▸ **REQUIRED WORK**
Quote the lines that follow word for word, all of them from first to last.

_____

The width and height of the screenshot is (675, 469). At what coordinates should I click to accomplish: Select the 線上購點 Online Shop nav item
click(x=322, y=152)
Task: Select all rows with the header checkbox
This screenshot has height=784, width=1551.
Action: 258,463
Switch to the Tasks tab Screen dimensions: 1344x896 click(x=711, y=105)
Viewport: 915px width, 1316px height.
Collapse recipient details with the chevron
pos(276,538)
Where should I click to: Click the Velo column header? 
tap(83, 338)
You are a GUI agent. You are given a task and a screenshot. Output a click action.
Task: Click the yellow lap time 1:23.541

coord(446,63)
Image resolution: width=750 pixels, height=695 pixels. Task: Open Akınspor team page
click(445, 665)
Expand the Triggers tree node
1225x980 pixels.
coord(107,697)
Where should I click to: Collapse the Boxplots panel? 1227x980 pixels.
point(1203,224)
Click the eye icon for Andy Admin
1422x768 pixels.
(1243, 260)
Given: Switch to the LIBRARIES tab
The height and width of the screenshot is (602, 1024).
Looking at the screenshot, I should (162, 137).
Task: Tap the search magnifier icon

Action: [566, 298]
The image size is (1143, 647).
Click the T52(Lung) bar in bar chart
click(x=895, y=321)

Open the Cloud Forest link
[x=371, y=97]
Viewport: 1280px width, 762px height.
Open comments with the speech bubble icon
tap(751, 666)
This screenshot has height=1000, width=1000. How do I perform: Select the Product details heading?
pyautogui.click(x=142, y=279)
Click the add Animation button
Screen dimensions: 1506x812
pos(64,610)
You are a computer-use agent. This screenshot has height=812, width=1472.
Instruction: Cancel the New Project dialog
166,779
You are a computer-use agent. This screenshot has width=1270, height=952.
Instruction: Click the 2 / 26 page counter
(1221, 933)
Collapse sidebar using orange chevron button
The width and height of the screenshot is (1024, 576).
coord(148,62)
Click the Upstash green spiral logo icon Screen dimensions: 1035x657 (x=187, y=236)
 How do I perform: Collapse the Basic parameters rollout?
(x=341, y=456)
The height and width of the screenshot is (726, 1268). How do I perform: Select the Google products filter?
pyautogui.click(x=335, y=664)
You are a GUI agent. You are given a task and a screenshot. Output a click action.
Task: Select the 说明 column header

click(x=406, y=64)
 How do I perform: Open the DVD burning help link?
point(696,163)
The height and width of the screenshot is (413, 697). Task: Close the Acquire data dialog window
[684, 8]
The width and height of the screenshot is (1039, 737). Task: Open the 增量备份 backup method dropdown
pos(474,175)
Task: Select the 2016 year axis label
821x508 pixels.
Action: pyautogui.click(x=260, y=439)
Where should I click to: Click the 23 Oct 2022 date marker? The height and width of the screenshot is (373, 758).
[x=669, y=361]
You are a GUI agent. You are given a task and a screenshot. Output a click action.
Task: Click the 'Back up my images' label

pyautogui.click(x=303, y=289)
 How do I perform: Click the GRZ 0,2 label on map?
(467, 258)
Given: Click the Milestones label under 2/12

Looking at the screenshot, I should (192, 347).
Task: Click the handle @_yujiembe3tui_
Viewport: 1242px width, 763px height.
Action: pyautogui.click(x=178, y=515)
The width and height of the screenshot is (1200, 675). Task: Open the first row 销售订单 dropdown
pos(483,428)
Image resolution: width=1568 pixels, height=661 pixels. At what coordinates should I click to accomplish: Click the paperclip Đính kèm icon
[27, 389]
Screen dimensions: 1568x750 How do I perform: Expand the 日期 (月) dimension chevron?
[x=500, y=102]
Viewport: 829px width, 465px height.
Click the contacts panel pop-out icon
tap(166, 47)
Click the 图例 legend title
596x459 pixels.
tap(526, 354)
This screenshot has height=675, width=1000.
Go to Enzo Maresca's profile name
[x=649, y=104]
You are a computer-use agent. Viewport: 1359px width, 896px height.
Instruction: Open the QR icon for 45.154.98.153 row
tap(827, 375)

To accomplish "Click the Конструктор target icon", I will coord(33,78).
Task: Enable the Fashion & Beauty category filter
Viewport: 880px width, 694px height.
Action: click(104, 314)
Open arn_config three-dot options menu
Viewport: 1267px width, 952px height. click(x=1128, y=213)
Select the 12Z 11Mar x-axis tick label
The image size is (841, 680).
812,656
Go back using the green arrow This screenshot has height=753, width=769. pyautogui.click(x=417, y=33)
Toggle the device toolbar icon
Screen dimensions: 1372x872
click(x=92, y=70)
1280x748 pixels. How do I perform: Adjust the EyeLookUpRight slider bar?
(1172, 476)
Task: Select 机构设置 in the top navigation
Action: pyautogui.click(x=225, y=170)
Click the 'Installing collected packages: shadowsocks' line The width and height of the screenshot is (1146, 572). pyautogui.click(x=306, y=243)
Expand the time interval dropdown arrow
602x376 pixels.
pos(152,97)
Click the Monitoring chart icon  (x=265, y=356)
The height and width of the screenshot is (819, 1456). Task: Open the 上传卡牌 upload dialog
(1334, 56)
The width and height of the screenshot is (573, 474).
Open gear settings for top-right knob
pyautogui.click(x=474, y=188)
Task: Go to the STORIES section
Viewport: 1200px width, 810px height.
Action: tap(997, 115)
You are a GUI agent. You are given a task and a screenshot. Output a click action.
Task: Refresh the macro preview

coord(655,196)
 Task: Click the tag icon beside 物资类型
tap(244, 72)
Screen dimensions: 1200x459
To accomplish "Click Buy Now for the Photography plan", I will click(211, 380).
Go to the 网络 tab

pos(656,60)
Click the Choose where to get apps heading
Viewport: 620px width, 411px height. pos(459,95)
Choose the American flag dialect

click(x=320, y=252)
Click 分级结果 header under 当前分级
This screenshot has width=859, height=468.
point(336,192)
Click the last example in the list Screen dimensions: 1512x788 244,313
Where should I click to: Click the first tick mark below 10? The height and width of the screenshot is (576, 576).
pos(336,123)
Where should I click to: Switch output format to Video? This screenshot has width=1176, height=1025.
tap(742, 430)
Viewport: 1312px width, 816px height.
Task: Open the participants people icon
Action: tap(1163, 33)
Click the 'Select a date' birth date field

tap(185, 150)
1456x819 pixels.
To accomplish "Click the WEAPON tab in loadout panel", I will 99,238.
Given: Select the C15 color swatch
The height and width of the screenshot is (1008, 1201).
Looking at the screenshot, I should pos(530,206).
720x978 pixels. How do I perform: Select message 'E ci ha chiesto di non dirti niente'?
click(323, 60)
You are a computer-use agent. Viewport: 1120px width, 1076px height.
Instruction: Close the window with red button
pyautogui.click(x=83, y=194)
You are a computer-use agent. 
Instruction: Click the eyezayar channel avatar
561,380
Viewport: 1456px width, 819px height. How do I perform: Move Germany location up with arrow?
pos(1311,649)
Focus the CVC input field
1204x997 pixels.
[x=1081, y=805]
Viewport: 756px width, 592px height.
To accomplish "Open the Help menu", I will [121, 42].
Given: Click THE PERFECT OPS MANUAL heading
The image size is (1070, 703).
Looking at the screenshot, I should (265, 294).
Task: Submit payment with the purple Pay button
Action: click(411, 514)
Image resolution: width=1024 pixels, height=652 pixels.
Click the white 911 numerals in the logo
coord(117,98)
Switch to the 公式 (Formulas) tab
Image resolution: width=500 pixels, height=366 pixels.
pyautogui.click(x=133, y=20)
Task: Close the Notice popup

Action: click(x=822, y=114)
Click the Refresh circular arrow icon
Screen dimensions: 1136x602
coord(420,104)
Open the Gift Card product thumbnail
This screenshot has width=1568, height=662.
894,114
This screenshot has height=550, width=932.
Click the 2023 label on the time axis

_____

▸ **ANSWER TO THIS TASK**
The width and height of the screenshot is (675, 469). At what coordinates should I click to accomplish: Select the 線上購點 Online Shop nav item
click(x=322, y=152)
Task: Select all rows with the header checkbox
This screenshot has height=784, width=1551.
Action: 258,463
Switch to the Tasks tab Screen dimensions: 1344x896 click(x=711, y=105)
Viewport: 915px width, 1316px height.
Collapse recipient details with the chevron
pos(276,538)
Where should I click to: Click the Velo column header? 
tap(83, 338)
You are a GUI agent. You are given a task and a screenshot. Output a click action.
Task: Click the yellow lap time 1:23.541

coord(446,63)
Image resolution: width=750 pixels, height=695 pixels. Task: Open Akınspor team page
click(445, 665)
Expand the Triggers tree node
1225x980 pixels.
coord(107,697)
Where should I click to: Collapse the Boxplots panel? 1227x980 pixels.
point(1203,224)
Click the eye icon for Andy Admin
1422x768 pixels.
(1243, 260)
Given: Switch to the LIBRARIES tab
The height and width of the screenshot is (602, 1024).
Looking at the screenshot, I should (162, 137).
Task: Tap the search magnifier icon

Action: [566, 298]
The image size is (1143, 647).
Click the T52(Lung) bar in bar chart
click(x=895, y=321)

Open the Cloud Forest link
[x=371, y=97]
Viewport: 1280px width, 762px height.
Open comments with the speech bubble icon
tap(751, 666)
This screenshot has height=1000, width=1000. How do I perform: Select the Product details heading?
pyautogui.click(x=142, y=279)
Click the add Animation button
Screen dimensions: 1506x812
pos(64,610)
You are a computer-use agent. This screenshot has height=812, width=1472.
Instruction: Cancel the New Project dialog
166,779
You are a computer-use agent. This screenshot has width=1270, height=952.
Instruction: Click the 2 / 26 page counter
(1221, 933)
Collapse sidebar using orange chevron button
The width and height of the screenshot is (1024, 576).
coord(148,62)
Click the Upstash green spiral logo icon Screen dimensions: 1035x657 (x=187, y=236)
 How do I perform: Collapse the Basic parameters rollout?
(x=341, y=456)
The height and width of the screenshot is (726, 1268). How do I perform: Select the Google products filter?
pyautogui.click(x=335, y=664)
You are a GUI agent. You are given a task and a screenshot. Output a click action.
Task: Select the 说明 column header

click(x=406, y=64)
 How do I perform: Open the DVD burning help link?
point(696,163)
The height and width of the screenshot is (413, 697). Task: Close the Acquire data dialog window
[684, 8]
The width and height of the screenshot is (1039, 737). Task: Open the 增量备份 backup method dropdown
pos(474,175)
Task: Select the 2016 year axis label
821x508 pixels.
Action: pyautogui.click(x=260, y=439)
Where should I click to: Click the 23 Oct 2022 date marker? The height and width of the screenshot is (373, 758).
[x=669, y=361]
You are a GUI agent. You are given a task and a screenshot. Output a click action.
Task: Click the 'Back up my images' label

pyautogui.click(x=303, y=289)
 How do I perform: Click the GRZ 0,2 label on map?
(467, 258)
Given: Click the Milestones label under 2/12

Looking at the screenshot, I should (192, 347).
Task: Click the handle @_yujiembe3tui_
Viewport: 1242px width, 763px height.
Action: pyautogui.click(x=178, y=515)
The width and height of the screenshot is (1200, 675). Task: Open the first row 销售订单 dropdown
pos(483,428)
Image resolution: width=1568 pixels, height=661 pixels. At what coordinates should I click to accomplish: Click the paperclip Đính kèm icon
[27, 389]
Screen dimensions: 1568x750 How do I perform: Expand the 日期 (月) dimension chevron?
[x=500, y=102]
Viewport: 829px width, 465px height.
Click the contacts panel pop-out icon
tap(166, 47)
Click the 图例 legend title
596x459 pixels.
tap(526, 354)
This screenshot has height=675, width=1000.
Go to Enzo Maresca's profile name
[x=649, y=104]
You are a computer-use agent. Viewport: 1359px width, 896px height.
Instruction: Open the QR icon for 45.154.98.153 row
tap(827, 375)

To accomplish "Click the Конструктор target icon", I will coord(33,78).
Task: Enable the Fashion & Beauty category filter
Viewport: 880px width, 694px height.
Action: click(104, 314)
Open arn_config three-dot options menu
Viewport: 1267px width, 952px height. click(x=1128, y=213)
Select the 12Z 11Mar x-axis tick label
The image size is (841, 680).
812,656
Go back using the green arrow This screenshot has height=753, width=769. pyautogui.click(x=417, y=33)
Toggle the device toolbar icon
Screen dimensions: 1372x872
click(x=92, y=70)
1280x748 pixels. How do I perform: Adjust the EyeLookUpRight slider bar?
(1172, 476)
Task: Select 机构设置 in the top navigation
Action: pyautogui.click(x=225, y=170)
Click the 'Installing collected packages: shadowsocks' line The width and height of the screenshot is (1146, 572). pyautogui.click(x=306, y=243)
Expand the time interval dropdown arrow
602x376 pixels.
pos(152,97)
Click the Monitoring chart icon  (x=265, y=356)
The height and width of the screenshot is (819, 1456). Task: Open the 上传卡牌 upload dialog
(1334, 56)
The width and height of the screenshot is (573, 474).
Open gear settings for top-right knob
pyautogui.click(x=474, y=188)
Task: Go to the STORIES section
Viewport: 1200px width, 810px height.
Action: tap(997, 115)
You are a GUI agent. You are given a task and a screenshot. Output a click action.
Task: Refresh the macro preview

coord(655,196)
 Task: Click the tag icon beside 物资类型
tap(244, 72)
Screen dimensions: 1200x459
To accomplish "Click Buy Now for the Photography plan", I will click(211, 380).
Go to the 网络 tab

pos(656,60)
Click the Choose where to get apps heading
Viewport: 620px width, 411px height. pos(459,95)
Choose the American flag dialect

click(x=320, y=252)
Click 分级结果 header under 当前分级
This screenshot has width=859, height=468.
point(336,192)
Click the last example in the list Screen dimensions: 1512x788 244,313
Where should I click to: Click the first tick mark below 10? The height and width of the screenshot is (576, 576).
pos(336,123)
Where should I click to: Switch output format to Video? This screenshot has width=1176, height=1025.
tap(742, 430)
Viewport: 1312px width, 816px height.
Task: Open the participants people icon
Action: tap(1163, 33)
Click the 'Select a date' birth date field

tap(185, 150)
1456x819 pixels.
To accomplish "Click the WEAPON tab in loadout panel", I will 99,238.
Given: Select the C15 color swatch
The height and width of the screenshot is (1008, 1201).
Looking at the screenshot, I should pos(530,206).
720x978 pixels. How do I perform: Select message 'E ci ha chiesto di non dirti niente'?
click(323, 60)
You are a computer-use agent. Viewport: 1120px width, 1076px height.
Instruction: Close the window with red button
pyautogui.click(x=83, y=194)
You are a computer-use agent. 
Instruction: Click the eyezayar channel avatar
561,380
Viewport: 1456px width, 819px height. How do I perform: Move Germany location up with arrow?
pos(1311,649)
Focus the CVC input field
1204x997 pixels.
[x=1081, y=805]
Viewport: 756px width, 592px height.
To accomplish "Open the Help menu", I will [121, 42].
Given: Click THE PERFECT OPS MANUAL heading
The image size is (1070, 703).
Looking at the screenshot, I should (265, 294).
Task: Submit payment with the purple Pay button
Action: click(411, 514)
Image resolution: width=1024 pixels, height=652 pixels.
Click the white 911 numerals in the logo
coord(117,98)
Switch to the 公式 (Formulas) tab
Image resolution: width=500 pixels, height=366 pixels.
pyautogui.click(x=133, y=20)
Task: Close the Notice popup

Action: click(x=822, y=114)
Click the Refresh circular arrow icon
Screen dimensions: 1136x602
coord(420,104)
Open the Gift Card product thumbnail
This screenshot has width=1568, height=662.
894,114
This screenshot has height=550, width=932.
Click the 2023 label on the time axis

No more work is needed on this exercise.